▶ What is expected: From the data below, output the part that opens with the line containing "The width and height of the screenshot is (1456, 819). Find" and closes with the line containing "This screenshot has height=1456, width=819." as a Markdown table with two columns, Index and Line, numbering each row and leaving out blank lines.

▶ Dataset entries:
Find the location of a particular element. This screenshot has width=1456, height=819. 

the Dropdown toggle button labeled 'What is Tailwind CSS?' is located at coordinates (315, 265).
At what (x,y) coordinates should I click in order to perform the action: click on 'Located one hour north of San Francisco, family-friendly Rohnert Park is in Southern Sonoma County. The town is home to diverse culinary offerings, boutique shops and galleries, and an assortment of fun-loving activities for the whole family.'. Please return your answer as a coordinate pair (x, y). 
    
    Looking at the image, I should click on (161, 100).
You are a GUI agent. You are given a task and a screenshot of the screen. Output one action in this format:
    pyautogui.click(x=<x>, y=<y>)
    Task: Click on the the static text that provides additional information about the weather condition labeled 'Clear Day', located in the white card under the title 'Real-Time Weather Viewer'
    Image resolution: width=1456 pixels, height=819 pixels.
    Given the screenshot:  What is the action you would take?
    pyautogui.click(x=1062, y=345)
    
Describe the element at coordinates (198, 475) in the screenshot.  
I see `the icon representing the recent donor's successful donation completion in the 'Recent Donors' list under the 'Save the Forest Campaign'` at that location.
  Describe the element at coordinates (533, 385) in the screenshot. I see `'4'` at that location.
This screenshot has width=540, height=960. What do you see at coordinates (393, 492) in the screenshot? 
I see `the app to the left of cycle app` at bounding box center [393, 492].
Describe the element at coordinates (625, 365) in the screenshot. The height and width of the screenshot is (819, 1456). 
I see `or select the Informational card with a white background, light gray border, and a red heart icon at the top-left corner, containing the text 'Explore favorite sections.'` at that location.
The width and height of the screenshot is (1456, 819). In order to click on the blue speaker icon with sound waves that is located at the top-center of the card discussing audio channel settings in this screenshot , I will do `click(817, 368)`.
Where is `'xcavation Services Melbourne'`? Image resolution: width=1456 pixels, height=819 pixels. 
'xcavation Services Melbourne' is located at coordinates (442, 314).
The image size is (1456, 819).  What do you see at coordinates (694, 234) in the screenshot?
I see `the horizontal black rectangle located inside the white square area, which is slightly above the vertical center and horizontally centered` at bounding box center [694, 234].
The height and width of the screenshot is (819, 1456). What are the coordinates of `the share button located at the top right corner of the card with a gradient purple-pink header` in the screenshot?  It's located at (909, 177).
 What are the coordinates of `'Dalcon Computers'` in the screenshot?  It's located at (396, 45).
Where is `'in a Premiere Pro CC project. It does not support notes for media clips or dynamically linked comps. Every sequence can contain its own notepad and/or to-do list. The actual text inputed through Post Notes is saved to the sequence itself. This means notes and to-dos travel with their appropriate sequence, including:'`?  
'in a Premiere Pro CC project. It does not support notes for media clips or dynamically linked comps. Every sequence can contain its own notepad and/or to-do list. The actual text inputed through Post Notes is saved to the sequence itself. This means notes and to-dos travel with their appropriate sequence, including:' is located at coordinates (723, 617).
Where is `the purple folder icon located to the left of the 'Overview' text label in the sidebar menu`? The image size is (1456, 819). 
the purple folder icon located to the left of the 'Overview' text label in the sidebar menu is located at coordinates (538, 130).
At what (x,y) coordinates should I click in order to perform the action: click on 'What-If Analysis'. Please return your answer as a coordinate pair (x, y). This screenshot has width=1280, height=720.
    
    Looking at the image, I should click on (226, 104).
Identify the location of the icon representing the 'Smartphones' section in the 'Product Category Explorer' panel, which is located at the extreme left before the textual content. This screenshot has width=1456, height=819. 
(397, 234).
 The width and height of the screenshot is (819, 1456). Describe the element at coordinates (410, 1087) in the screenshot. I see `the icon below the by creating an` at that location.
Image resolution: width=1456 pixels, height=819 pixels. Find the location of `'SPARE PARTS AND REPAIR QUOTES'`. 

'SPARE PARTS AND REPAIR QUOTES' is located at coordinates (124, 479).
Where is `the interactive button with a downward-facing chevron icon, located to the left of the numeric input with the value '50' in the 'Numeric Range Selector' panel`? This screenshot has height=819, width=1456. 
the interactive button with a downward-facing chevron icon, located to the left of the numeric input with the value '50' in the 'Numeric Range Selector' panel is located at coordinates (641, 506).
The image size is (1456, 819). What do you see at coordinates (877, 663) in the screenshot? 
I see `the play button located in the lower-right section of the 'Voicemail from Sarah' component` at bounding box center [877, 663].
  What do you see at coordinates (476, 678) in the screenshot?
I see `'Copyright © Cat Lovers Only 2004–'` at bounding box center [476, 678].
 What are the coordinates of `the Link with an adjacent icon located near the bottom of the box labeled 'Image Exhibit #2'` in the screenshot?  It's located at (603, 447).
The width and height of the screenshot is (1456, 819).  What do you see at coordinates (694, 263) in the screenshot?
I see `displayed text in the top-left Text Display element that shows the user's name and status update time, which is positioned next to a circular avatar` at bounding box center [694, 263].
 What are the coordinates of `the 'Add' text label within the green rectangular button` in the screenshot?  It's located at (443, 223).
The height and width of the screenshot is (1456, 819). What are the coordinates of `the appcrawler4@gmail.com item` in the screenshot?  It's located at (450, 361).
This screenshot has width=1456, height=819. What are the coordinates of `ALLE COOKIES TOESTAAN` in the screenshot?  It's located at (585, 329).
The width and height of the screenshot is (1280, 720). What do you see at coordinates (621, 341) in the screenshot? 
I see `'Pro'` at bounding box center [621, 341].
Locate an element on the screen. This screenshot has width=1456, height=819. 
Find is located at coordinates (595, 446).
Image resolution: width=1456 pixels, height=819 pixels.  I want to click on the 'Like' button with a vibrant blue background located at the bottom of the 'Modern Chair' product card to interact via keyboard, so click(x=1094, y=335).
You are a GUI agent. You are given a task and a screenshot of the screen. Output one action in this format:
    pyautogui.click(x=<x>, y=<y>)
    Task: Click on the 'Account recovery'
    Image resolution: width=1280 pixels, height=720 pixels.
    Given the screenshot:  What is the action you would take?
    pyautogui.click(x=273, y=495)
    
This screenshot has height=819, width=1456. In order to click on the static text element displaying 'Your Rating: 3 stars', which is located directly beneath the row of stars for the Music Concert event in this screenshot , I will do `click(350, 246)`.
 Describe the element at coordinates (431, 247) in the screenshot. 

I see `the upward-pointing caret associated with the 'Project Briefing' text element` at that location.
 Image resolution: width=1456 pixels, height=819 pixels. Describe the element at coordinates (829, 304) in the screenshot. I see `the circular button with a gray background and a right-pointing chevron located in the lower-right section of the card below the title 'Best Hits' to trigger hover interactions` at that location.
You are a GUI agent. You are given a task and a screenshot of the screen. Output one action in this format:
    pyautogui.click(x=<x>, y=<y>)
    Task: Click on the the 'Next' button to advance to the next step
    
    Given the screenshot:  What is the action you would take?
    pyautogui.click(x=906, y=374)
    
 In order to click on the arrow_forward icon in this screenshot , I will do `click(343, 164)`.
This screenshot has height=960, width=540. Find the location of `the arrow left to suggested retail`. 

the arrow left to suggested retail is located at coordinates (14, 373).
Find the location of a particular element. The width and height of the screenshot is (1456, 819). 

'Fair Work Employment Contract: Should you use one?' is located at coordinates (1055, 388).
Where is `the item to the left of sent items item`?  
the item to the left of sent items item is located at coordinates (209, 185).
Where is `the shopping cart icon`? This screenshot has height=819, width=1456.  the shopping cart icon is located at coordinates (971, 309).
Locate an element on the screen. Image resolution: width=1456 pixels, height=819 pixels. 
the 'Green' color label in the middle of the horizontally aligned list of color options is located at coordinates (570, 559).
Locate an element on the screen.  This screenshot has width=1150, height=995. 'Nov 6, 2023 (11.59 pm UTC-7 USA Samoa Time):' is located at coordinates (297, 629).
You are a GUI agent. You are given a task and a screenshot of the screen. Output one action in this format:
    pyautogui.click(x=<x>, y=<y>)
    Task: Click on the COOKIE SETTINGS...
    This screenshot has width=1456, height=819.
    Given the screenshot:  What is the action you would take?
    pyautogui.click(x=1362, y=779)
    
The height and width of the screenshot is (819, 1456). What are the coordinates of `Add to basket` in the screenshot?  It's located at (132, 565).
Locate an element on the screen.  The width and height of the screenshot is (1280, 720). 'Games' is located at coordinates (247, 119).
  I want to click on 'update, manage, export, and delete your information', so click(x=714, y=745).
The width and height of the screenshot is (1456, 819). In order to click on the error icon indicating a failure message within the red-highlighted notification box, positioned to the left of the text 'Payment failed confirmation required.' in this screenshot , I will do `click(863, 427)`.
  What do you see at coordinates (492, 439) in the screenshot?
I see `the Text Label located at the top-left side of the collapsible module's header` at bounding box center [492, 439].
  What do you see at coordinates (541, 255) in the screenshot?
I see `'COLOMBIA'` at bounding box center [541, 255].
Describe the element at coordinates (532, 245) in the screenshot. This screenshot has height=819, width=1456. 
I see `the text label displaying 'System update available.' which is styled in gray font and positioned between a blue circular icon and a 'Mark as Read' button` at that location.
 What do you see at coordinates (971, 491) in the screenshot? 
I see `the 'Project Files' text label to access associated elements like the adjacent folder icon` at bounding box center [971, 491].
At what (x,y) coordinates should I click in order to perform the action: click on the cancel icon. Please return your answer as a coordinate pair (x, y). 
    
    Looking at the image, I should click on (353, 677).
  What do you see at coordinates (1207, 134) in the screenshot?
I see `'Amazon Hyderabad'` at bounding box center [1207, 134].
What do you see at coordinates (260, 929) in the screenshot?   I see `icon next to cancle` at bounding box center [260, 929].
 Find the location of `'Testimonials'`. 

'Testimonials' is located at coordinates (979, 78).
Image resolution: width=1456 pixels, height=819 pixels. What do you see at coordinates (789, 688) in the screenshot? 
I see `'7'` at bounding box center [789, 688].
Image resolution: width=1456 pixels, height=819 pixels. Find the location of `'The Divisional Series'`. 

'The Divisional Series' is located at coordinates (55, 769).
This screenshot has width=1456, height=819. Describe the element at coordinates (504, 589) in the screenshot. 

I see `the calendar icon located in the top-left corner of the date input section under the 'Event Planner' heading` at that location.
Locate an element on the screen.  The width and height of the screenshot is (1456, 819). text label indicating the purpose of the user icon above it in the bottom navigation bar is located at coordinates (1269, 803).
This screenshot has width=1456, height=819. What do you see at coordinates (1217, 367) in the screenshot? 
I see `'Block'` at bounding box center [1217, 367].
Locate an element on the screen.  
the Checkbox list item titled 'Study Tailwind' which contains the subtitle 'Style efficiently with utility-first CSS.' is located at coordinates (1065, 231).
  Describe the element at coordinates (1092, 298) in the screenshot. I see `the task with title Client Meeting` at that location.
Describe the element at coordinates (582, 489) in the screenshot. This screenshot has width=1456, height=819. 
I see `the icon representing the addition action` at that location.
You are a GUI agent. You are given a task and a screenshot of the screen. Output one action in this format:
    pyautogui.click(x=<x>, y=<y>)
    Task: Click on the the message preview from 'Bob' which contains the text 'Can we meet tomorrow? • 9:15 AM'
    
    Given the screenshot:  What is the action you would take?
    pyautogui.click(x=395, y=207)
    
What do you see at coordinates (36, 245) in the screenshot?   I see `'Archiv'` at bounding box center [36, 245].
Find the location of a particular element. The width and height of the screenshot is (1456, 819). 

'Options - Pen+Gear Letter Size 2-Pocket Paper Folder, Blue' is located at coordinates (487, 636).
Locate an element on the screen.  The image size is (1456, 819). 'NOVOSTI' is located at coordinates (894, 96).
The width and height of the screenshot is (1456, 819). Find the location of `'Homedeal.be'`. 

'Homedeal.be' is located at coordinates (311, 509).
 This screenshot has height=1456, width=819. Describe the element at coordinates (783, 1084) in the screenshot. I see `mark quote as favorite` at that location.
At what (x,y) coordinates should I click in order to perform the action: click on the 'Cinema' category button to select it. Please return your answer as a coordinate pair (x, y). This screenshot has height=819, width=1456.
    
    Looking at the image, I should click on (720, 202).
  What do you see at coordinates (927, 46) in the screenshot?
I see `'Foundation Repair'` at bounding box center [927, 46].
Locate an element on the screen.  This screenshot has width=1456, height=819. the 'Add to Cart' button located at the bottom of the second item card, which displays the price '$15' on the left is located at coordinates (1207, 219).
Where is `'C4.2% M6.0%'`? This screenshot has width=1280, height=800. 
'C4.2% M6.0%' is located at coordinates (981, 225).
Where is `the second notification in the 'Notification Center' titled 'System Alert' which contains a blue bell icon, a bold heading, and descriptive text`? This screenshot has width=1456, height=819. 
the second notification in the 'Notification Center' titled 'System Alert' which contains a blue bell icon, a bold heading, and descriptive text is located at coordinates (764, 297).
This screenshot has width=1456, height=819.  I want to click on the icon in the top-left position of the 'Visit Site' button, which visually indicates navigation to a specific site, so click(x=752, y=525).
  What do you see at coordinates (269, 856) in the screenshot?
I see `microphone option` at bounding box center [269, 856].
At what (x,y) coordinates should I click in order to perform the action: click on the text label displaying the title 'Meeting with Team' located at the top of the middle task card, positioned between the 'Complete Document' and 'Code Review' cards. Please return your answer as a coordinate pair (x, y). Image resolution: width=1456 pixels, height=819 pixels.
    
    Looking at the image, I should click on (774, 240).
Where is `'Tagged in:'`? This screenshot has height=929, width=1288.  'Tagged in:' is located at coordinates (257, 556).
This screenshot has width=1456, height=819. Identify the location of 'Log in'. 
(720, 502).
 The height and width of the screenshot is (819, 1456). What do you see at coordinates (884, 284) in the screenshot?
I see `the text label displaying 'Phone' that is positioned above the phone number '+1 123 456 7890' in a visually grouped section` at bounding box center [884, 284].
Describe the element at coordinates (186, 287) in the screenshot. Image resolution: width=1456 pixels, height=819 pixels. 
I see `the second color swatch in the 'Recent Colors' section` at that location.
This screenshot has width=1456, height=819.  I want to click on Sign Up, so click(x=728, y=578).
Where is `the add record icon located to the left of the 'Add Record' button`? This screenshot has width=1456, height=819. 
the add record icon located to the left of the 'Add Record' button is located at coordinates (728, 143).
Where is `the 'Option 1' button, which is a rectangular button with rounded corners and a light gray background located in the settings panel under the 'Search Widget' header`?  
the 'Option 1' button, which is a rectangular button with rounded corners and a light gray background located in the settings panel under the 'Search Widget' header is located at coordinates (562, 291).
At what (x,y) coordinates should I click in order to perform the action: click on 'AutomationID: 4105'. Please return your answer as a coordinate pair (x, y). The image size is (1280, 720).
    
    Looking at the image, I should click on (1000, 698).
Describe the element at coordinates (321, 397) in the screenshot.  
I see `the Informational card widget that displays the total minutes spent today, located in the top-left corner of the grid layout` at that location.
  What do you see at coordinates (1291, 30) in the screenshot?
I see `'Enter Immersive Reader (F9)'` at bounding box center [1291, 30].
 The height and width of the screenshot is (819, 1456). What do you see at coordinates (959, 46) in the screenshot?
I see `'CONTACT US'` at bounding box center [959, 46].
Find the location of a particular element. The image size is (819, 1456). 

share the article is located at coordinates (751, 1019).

▶ Result of this exercise:
| Index | Line |
|---|---|
| 1 | The width and height of the screenshot is (1456, 819). Find the location of `'Homedeal.be'`.  |
| 2 | 'Homedeal.be' is located at coordinates (311, 509). |
| 3 |  This screenshot has height=1456, width=819. Describe the element at coordinates (783, 1084) in the screenshot. I see `mark quote as favorite` at that location. |